— Requirement —
Set down exactly the lines of the listing below, please, beginning with the first and ending with the line that holds "The image size is (473, 506).".

— Source data —
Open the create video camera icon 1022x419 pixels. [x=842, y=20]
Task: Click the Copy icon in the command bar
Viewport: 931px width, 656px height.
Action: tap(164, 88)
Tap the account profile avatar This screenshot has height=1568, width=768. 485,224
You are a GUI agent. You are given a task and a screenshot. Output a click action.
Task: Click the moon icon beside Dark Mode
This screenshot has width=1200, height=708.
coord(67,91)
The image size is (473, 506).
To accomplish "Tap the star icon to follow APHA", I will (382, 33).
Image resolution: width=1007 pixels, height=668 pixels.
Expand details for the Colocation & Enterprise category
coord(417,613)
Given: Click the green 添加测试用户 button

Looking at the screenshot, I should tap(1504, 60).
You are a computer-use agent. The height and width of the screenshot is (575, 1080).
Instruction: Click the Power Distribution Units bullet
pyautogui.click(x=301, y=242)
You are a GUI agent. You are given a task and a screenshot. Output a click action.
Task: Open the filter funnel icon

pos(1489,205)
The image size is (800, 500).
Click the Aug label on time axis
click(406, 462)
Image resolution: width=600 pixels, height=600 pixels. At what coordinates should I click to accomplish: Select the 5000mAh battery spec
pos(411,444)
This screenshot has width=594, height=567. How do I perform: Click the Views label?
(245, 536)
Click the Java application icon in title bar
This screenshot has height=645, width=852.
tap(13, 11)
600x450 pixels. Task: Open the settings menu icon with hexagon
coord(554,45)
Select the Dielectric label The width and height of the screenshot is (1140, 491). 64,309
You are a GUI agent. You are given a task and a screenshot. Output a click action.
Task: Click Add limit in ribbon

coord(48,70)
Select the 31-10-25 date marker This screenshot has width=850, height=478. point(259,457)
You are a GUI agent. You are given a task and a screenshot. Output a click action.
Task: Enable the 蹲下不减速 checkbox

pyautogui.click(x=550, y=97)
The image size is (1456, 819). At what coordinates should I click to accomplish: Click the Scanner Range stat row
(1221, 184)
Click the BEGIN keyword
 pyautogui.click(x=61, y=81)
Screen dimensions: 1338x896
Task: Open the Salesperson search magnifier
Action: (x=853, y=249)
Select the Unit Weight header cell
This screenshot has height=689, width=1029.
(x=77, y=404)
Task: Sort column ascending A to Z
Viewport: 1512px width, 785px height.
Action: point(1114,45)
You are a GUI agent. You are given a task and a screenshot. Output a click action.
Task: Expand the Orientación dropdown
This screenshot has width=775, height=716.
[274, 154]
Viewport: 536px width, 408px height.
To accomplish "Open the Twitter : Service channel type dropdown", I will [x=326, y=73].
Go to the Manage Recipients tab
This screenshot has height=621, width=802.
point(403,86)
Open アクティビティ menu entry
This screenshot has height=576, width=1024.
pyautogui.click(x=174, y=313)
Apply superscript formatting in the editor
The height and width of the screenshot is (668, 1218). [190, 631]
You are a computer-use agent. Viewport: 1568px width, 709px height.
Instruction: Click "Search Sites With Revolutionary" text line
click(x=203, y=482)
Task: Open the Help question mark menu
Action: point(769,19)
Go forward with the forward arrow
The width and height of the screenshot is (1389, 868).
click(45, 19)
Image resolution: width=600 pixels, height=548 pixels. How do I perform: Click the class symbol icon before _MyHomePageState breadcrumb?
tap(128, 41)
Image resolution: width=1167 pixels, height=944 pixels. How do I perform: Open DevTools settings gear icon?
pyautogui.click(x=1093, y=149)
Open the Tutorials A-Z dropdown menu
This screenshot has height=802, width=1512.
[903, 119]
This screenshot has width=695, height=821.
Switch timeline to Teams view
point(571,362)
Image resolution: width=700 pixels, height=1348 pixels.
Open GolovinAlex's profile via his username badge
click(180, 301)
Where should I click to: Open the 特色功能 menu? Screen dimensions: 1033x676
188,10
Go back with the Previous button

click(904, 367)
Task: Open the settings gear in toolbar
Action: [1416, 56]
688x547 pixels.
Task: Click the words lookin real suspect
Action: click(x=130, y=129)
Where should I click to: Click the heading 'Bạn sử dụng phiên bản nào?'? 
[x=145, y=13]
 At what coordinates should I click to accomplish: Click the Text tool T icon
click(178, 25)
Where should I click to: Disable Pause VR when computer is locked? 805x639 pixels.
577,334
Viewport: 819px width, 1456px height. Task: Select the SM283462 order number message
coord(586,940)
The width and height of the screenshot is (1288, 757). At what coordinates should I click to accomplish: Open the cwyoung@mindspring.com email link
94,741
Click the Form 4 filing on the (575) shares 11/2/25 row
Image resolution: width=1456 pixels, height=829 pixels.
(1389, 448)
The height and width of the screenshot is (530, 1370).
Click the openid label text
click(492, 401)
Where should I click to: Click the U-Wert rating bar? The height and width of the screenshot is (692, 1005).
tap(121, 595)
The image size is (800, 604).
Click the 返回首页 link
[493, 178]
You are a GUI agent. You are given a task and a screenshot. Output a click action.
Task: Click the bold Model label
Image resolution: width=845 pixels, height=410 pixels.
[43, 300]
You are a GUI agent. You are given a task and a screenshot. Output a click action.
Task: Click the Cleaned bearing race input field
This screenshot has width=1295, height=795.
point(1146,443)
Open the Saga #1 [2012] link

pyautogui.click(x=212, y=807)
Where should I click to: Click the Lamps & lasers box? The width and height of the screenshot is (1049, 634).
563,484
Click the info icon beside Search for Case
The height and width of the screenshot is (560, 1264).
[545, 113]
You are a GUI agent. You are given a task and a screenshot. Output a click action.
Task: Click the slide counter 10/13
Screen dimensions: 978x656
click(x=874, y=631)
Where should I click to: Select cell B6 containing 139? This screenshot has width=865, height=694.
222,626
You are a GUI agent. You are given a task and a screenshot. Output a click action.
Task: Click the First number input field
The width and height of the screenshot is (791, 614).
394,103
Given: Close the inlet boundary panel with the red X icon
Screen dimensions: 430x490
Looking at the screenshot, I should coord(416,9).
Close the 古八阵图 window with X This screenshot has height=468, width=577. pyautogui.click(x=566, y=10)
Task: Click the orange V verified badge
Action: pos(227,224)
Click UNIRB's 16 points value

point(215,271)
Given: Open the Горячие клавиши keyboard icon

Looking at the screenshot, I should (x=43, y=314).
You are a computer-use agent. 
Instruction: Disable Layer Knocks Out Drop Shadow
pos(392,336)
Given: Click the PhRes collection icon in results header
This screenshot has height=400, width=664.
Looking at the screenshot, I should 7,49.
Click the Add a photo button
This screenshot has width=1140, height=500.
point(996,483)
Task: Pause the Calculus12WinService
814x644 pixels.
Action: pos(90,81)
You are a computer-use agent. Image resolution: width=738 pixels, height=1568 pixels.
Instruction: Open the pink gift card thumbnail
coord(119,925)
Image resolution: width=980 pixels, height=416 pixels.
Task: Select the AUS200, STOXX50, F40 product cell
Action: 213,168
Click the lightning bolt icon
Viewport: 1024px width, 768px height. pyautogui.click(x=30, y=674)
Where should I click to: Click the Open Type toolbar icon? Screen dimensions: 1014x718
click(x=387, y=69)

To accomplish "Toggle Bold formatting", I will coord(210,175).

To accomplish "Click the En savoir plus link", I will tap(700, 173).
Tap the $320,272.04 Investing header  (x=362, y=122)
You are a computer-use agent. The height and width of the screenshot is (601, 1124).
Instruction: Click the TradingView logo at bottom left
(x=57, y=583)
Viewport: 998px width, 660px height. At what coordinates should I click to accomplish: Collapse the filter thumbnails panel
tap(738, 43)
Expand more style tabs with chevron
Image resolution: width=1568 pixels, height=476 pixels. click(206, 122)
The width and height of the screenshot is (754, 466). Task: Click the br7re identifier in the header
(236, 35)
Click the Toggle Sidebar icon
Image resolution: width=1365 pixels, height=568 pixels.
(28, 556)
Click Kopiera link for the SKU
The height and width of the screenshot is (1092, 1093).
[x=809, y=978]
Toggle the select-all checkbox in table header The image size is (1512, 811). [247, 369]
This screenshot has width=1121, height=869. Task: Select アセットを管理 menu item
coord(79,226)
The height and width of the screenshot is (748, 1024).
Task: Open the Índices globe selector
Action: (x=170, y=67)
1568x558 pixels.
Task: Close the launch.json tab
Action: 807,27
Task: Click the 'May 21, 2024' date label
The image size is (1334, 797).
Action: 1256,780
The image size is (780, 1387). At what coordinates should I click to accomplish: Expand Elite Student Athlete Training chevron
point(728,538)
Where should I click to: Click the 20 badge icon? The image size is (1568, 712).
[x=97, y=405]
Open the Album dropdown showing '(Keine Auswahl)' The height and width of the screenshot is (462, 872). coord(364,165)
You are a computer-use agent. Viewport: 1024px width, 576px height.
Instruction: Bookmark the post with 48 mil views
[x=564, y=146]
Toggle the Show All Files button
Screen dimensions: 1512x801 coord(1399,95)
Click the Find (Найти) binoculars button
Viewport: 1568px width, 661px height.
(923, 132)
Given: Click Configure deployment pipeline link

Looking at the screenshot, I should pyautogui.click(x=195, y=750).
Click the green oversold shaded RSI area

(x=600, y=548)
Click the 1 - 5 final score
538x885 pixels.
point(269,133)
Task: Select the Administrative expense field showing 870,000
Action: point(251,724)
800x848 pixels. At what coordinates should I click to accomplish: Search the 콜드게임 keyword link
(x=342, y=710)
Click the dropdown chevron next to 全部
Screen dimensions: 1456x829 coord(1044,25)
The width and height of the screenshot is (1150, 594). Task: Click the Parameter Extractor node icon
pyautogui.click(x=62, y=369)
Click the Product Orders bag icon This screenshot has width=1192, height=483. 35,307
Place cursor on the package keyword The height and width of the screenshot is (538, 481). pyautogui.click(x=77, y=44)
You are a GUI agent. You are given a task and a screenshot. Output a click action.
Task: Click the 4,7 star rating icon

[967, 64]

— Completed task —
Open the create video camera icon 1022x419 pixels. [x=842, y=20]
Task: Click the Copy icon in the command bar
Viewport: 931px width, 656px height.
Action: tap(164, 88)
Tap the account profile avatar This screenshot has height=1568, width=768. 485,224
You are a GUI agent. You are given a task and a screenshot. Output a click action.
Task: Click the moon icon beside Dark Mode
This screenshot has width=1200, height=708.
coord(67,91)
The image size is (473, 506).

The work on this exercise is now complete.